Oysters Could Filter Water for Future Moon and Mars Astronauts
A small space company and Pennsylvania university are developing an aquarium system to grow oysters in space, potentially giving astronauts natural water filtration on long missions. The prototype is one-third ready for spaceflight and could launch to the International Space Station within years.
Astronauts heading to the Moon or Mars might one day rely on an unexpected crew member: oysters living in special aquariums that naturally clean their water.
Monolith Space and Harrisburg University are building a closed-loop aquarium system designed to grow oysters and other marine life in space. The researchers demonstrated their working prototype in April 2025, showing how baby oysters can grow to adulthood in an automated habitat that could one day fly to the International Space Station.
Jacob Scoccimerra, founder of the Washington D.C.-based company, says oysters have never flown in space before. The ISS once had an aquatic habitat, but it was tiny and only studied small fish until 2012.
The new system is roughly one-third of the way through NASA's readiness levels for spaceflight. That means it still needs testing, but the team is designing it to meet the agency's requirements for launching to the space station and future commercial platforms.

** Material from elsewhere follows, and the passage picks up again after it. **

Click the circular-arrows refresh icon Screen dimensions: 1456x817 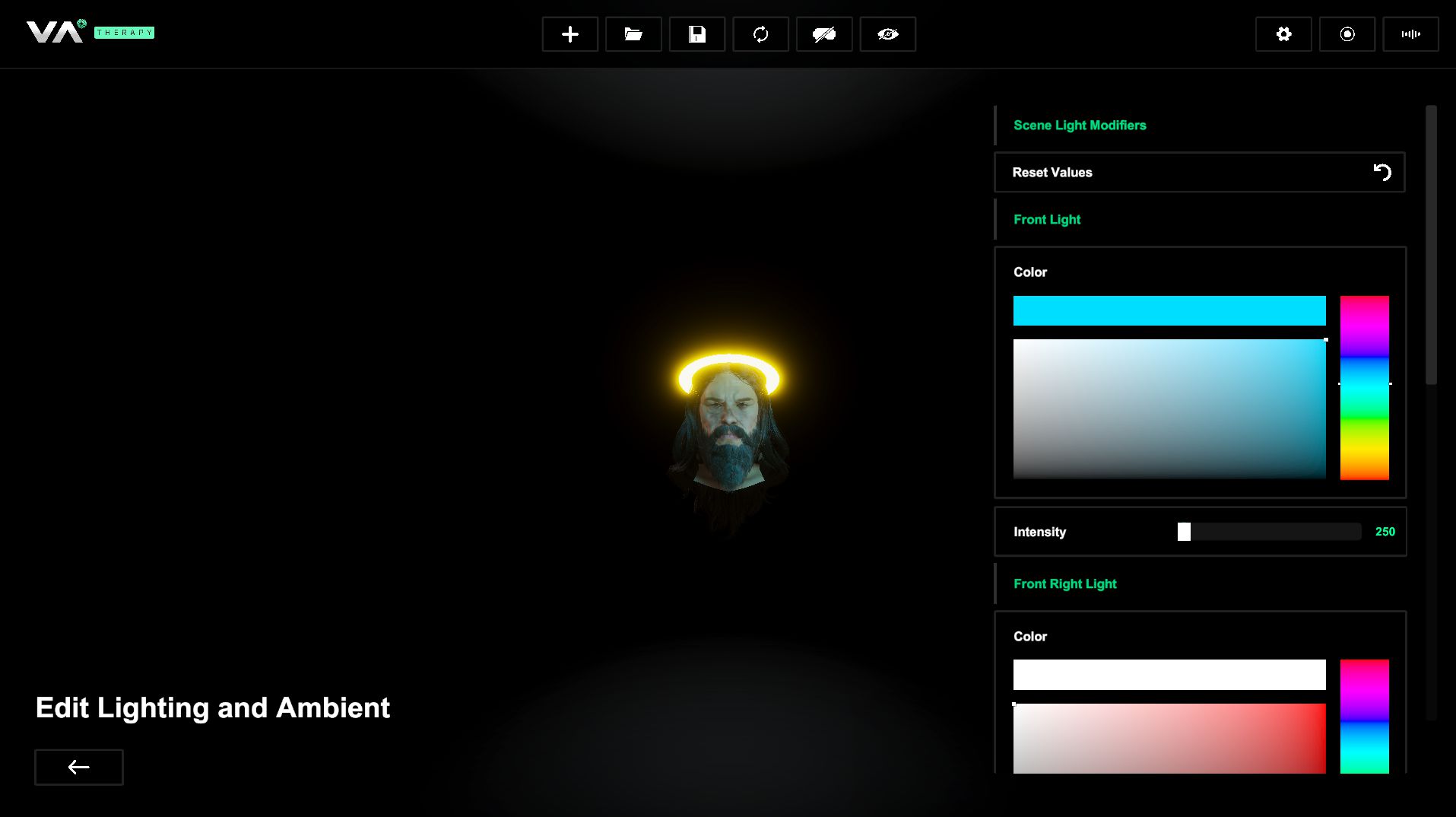760,34
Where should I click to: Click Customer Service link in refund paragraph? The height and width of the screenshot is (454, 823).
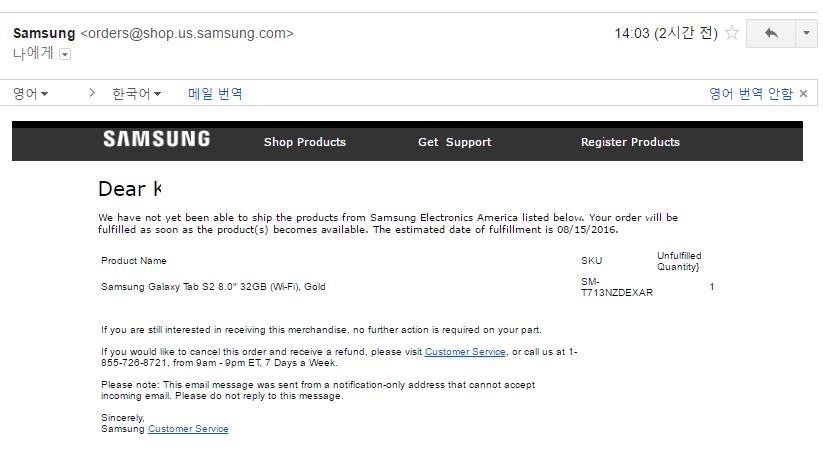(x=465, y=352)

While researchers are still determining all the ways astronauts could use the system, oysters offer a compelling benefit beyond food. These shelled creatures naturally filter water as they feed, potentially recycling precious water supplies during missions lasting months or years.

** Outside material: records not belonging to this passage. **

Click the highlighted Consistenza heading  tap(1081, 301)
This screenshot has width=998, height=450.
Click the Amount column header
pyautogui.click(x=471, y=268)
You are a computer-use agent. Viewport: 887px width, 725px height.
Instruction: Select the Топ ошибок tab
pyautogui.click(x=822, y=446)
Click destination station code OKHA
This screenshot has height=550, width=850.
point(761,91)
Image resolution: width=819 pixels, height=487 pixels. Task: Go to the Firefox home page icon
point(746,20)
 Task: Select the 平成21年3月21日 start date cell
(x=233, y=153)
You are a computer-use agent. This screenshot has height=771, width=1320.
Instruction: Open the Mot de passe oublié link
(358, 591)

The project comes as NASA pushes toward permanent lunar bases through its Artemis program and eyes eventual Mars missions. In January, the agency listed "food and nutrition for Mars and sustained lunar" missions as a priority technology development area.
The Ripple Effect
The oyster research fits into a bigger picture of "biogenerative" life support, where living organisms help astronauts survive by providing food, recycling water, and regenerating air. Harrisburg researchers are also studying algae, mollusks, finfish, and hydroponic plants.
These natural systems could make deep space missions more sustainable by reducing the massive amounts of supplies rockets must carry from Earth. Every pound that doesn't need launching saves money and makes longer missions more feasible.

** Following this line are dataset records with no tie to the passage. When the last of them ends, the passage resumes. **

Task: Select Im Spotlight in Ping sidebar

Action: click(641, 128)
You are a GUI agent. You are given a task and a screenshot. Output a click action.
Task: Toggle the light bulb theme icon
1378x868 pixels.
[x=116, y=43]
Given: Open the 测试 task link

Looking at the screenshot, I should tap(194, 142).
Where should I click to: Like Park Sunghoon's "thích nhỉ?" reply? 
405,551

The team plans to start small, launching a compact experiment to the ISS or a similar platform first. From there, they'll expand based on what they learn about how oysters grow and filter in microgravity.
Scoccimerra notes that aquatic biology has historically received less attention in space research compared to studying microbes, humans, and plants. But humans have been eating oysters for 100,000 years, according to archaeological findings from South Africa, making them a proven food source with built-in benefits.
The oysters from the April demonstration now live at Monolith's D.C. office, where the team continues feeding and monitoring them as they refine the habitat design.
Space farming is getting a major upgrade, one shell at a time.